Thanks for your reply.
You will need to tread carefully- the Mortgage Company will insist on you signing a letter to confirm the monies you are providing is a gift. This is because the Mortgage Company will not grant a Mortgage if a third party has a financial interest in the property. Hence, in the unfortunate event of the property ever being repossessed, the Mortgage Company would take what is owing to them and they would NOT
pay to you the sum you had put in.
So, from a Mortgage point of view, you will have no safeguard in place to protect your investment.
Likewise, and for the reason stated above, it won't be possible for you to have any Charge registered against the property to protect your investment, as the Mortgage Company will not allow this.

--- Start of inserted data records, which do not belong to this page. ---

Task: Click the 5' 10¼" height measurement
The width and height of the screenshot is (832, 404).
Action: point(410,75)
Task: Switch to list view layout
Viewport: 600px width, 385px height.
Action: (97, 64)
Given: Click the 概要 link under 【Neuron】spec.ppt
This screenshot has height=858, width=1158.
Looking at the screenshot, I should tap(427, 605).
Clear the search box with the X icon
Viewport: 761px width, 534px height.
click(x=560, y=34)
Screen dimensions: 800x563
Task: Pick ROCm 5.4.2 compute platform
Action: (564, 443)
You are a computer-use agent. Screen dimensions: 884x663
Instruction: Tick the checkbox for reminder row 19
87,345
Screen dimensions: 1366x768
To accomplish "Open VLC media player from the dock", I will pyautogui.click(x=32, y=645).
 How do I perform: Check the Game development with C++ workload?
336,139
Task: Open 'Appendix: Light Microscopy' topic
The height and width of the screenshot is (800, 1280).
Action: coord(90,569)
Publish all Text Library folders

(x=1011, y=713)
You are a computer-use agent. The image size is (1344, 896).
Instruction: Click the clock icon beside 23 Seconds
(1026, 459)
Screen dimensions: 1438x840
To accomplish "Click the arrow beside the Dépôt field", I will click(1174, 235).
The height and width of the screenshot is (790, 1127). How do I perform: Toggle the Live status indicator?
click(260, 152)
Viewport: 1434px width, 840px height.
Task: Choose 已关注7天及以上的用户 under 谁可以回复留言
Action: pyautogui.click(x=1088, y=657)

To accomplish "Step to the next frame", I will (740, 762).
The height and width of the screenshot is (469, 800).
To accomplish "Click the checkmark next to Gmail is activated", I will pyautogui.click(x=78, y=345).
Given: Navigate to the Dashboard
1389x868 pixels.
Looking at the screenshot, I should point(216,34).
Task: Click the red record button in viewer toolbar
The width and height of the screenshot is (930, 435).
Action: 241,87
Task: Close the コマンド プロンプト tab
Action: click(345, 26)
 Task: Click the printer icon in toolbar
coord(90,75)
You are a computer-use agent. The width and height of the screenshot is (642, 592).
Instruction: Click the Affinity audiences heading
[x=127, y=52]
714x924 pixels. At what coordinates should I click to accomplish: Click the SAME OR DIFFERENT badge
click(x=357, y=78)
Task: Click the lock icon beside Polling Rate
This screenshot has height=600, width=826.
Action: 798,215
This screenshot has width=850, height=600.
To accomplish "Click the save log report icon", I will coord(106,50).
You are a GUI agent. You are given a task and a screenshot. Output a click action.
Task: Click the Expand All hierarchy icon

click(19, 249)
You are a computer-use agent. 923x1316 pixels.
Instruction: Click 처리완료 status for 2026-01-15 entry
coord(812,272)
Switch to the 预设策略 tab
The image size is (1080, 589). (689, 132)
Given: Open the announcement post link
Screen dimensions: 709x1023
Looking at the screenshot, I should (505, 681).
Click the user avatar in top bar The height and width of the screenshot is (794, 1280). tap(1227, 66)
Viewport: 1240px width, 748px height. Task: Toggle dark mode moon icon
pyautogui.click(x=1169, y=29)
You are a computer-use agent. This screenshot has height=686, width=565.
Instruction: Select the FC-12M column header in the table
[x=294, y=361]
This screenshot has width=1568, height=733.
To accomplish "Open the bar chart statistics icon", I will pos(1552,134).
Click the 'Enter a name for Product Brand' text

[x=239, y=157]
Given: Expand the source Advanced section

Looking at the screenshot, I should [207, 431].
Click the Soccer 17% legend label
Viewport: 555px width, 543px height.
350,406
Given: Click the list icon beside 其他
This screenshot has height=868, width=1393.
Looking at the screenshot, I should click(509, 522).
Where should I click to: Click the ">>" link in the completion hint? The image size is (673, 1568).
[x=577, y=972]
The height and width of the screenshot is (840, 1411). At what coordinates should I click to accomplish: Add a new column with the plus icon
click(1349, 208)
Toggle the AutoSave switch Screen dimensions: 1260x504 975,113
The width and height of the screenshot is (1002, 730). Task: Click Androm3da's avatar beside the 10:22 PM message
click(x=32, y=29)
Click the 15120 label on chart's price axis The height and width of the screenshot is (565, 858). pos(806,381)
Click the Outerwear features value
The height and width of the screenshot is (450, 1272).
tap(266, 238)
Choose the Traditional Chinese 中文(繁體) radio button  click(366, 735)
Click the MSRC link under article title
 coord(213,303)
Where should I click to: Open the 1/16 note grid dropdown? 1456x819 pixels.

The only thing you can therefore do to protect your interest is if your son in law agrees to allow you to register a "Restriction" on the Deeds, which basically means that as and when the property is sold, you are notified and a separate document could be drawn up between you and your son in law confirming that you are entitled to £x upon any sale. This would at least give you some protection, but it is not cast iron, in that future events outside your son in law's control may mean that the property is sold without him having control of the proceeds- namely, if the property were repossessed or he were made bankrupt.
I hope this assists and sets out the legal position.
You would be wise to speak to a local Conveyancing Solicitor to discuss matters further.